ニイガタフットボールプレス

【高知キャンプリポート⑩】そのポジショニングから目を離すな!

2月14日(木)くもり

 

■現段階での準備の進み具合は?

高知キャンプも残すは明日、明後日のトレーニングゲーム(非公開)のみ。トレーニングのセッションは今日が最後となりました。

この1カ月間、片渕浩一郎監督の下、昨シーズンからの継続とアップデート、そして新戦力を取り込む作業が重ねられました。各選手が全力でアピールする中、ベテランの域に達した選手たちもそれぞれのペースできっちり仕上げてきたのは、さすがのひと言です。

フィールドプレーヤー最年長の田中達也選手も、その一人。今日のトレーニングの最後は紅白戦が2本行われ、最初の1本のみ、レオナルド選手と2トップを組んでプレーした達也選手でしたが、攻撃はもちろん守備でも献身的に走り続け、周りの仲間にさまざまな要求をし続けていました。

練習後、キャンプの手応えを聞くと、「まだ終わったわけではないので」と引き締まった表情で答えてくれた達也選手。同時に充実感が漂うのは、「去年と同じように、量をコントロールしながらでしたが、一度も離脱せず、最後までトレーニングをできた」から。開幕に向け、フィジカル面での準備をすることが、このキャンプの大きなテーマでもありました。

「サッカー的な部分は、これからゲームを重ねていけば上がっていく。その基盤づくりができました」

このキャンプの戦術トレーニングでは、チームで狙うスペースと狙い方を共有するためのメニューがいろいろと組まれました。新加入の選手にとっては片渕監督が目指すサッカーを知る作業であり、去年から引き続きプレーする選手にとっては、要点を思い出す作業となりました。

高知キャンプにおける継続とアップデートについて、達也選手は次のように話してくれました。

「フチさんが考えるサッカーは、とてもシンプル。裏のスペースを取り、人に厳しく行くというところを改めて徹底できたし、それプラス、自分たちが押し込んだときにアイディアを出しながら崩すところを、今、やっている段階です」

» **記録の抜粋**:
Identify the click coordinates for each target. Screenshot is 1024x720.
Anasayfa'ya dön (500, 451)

---

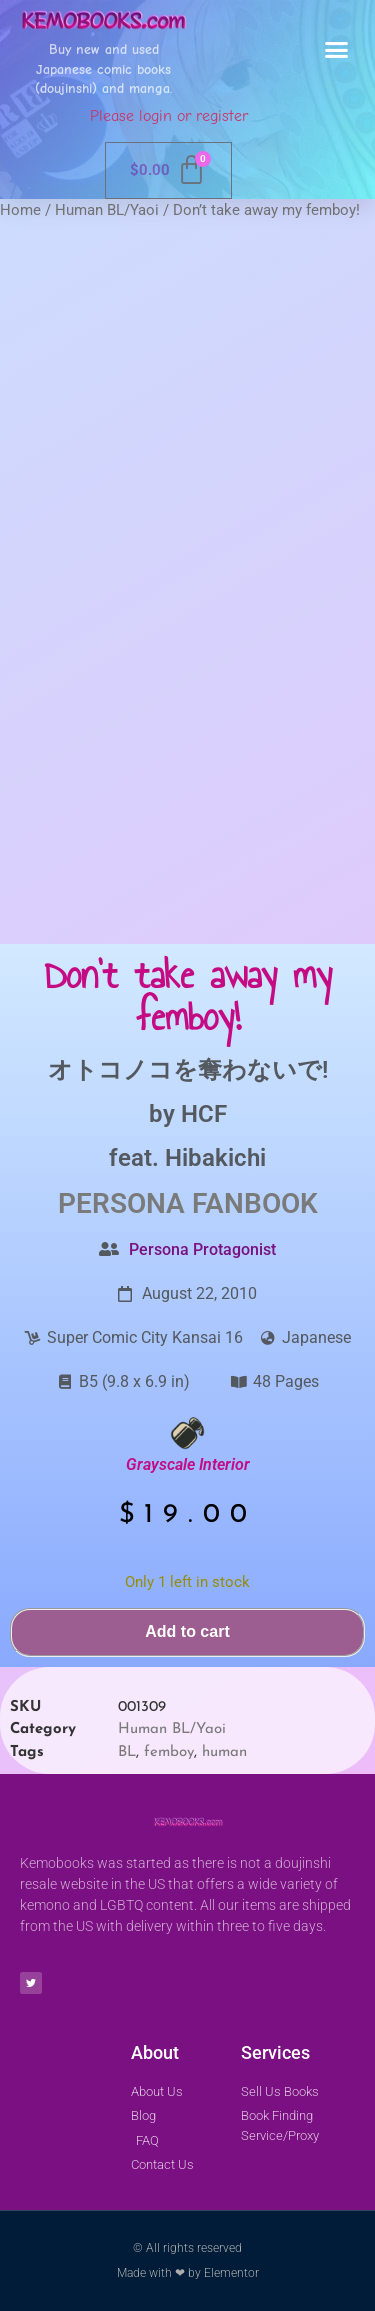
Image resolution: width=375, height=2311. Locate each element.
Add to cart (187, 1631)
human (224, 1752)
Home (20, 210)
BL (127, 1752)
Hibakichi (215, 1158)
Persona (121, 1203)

» **課題の内容**: 本文を「2月14日(木)くもり」を含む語句から書き写し、「まな要求をし続けていました。」まで写したところで終えなさい。その際、「紅白戦」を「練習試合」に改めること。

» **解答例**:
2月14日(木)くもり

 

■現段階での準備の進み具合は?

高知キャンプも残すは明日、明後日のトレーニングゲーム(非公開)のみ。トレーニングのセッションは今日が最後となりました。

この1カ月間、片渕浩一郎監督の下、昨シーズンからの継続とアップデート、そして新戦力を取り込む作業が重ねられました。各選手が全力でアピールする中、ベテランの域に達した選手たちもそれぞれのペースできっちり仕上げてきたのは、さすがのひと言です。

フィールドプレーヤー最年長の田中達也選手も、その一人。今日のトレーニングの最後は練習試合が2本行われ、最初の1本のみ、レオナルド選手と2トップを組んでプレーした達也選手でしたが、攻撃はもちろん守備でも献身的に走り続け、周りの仲間にさまざまな要求をし続けていました。